George Frierson, sejarawan kelahiran Alcolu, mulai menyelidiki kasus ini pada 2004 setelah sebuah artikel kecil di surat kabar lokal mengingatkannya akan kasus tersebut. Semakin banyak ia meneliti, ia semakin yakin dengan ketidakbersalahan Stinney. Frierson pun mengambil langkah memperjuangkan pembebasan George dari tuduhan.

Berbekal penelitian bertahun-tahun, dengan cermat ia meninjau berkas kasus, menemukan bukti baru, dan mengungkap kelemahan mencolok dalam proses persidangan awal.
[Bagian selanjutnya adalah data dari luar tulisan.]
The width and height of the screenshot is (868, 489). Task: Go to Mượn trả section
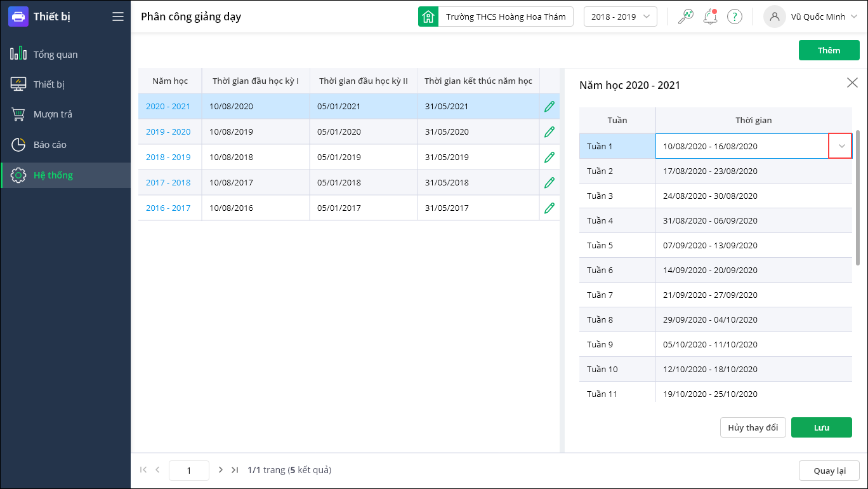coord(53,114)
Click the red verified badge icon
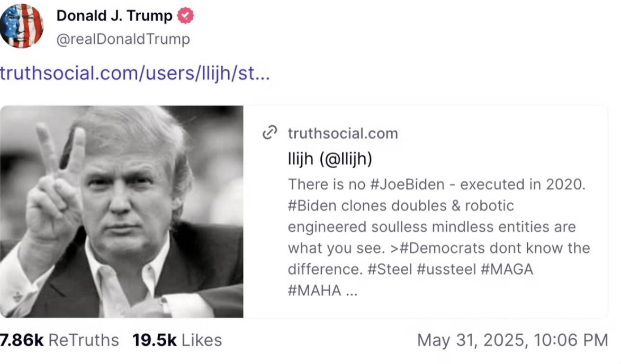621x364 pixels. click(185, 16)
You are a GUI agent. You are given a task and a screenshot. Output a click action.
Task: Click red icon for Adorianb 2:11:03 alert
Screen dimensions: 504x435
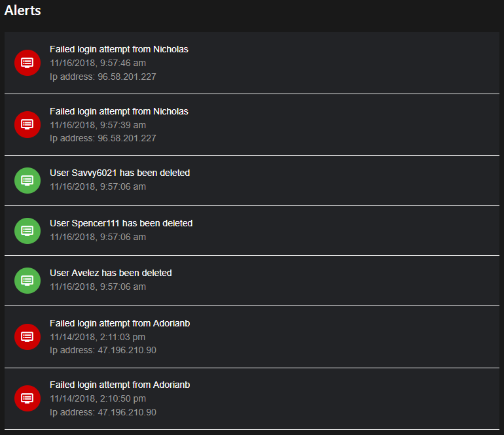[x=27, y=336]
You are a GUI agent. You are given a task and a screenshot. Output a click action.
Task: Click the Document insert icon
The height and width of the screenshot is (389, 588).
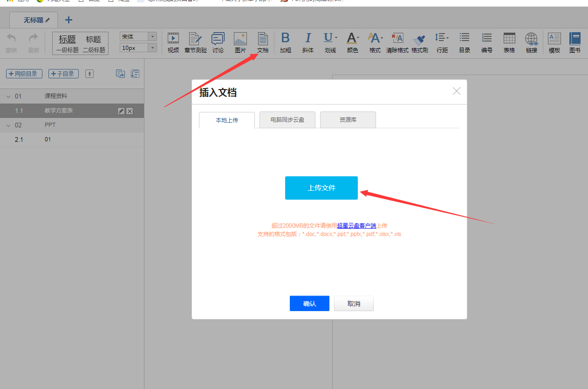click(x=263, y=42)
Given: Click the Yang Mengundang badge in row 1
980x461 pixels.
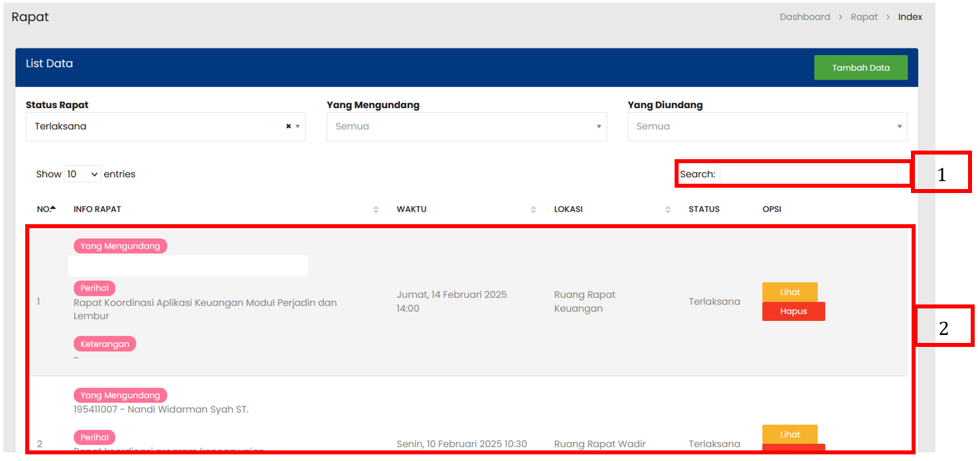Looking at the screenshot, I should [x=120, y=246].
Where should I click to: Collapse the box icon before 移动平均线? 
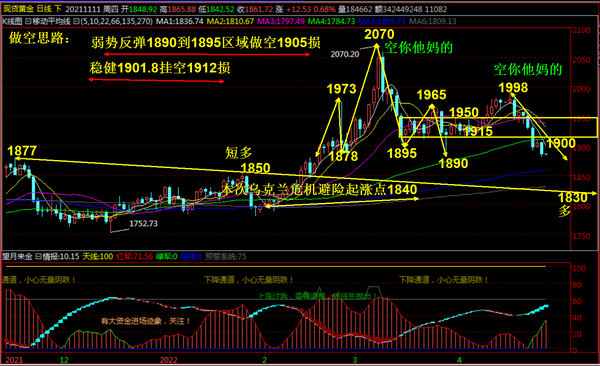pos(28,21)
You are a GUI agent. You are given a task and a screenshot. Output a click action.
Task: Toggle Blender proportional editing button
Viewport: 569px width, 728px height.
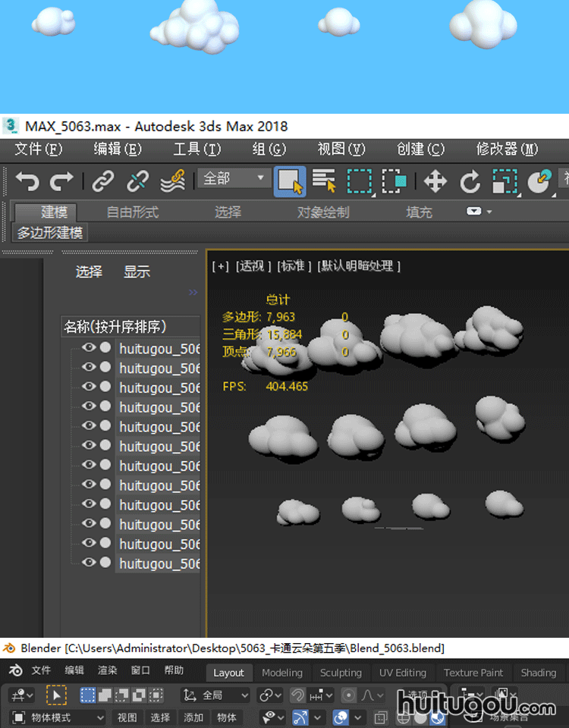point(349,695)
Semakin meningkatnya tekanan dari para pendukung Stinney Jr., sistem hukum AS akhirnya meninjau kembali kasus tersebut. Pada 2014, hukuman terhadap George dibatalkan oleh Hakim Pengadilan Wilayah, yang mencatat bahwa George belum menerima persidangan yang adil dan hak konstitusional Amandemen Keenamnya telah dilanggar. Tujuh puluh tahun setelah dihukum mati, George Stinney Jr. dibebaskan secara hukum.

Kisah George Stinney Jr. menjadi pengingat akan salah satu masa paling kelam dalam sejarah hukum Amerika Serikat. Hingga kini, kasusnya diabadikan sebagai simbol kemampuan manusia yang melawan ketidakadilan sistemik dan keharusan untuk memperbaiki kesalahan sejarah.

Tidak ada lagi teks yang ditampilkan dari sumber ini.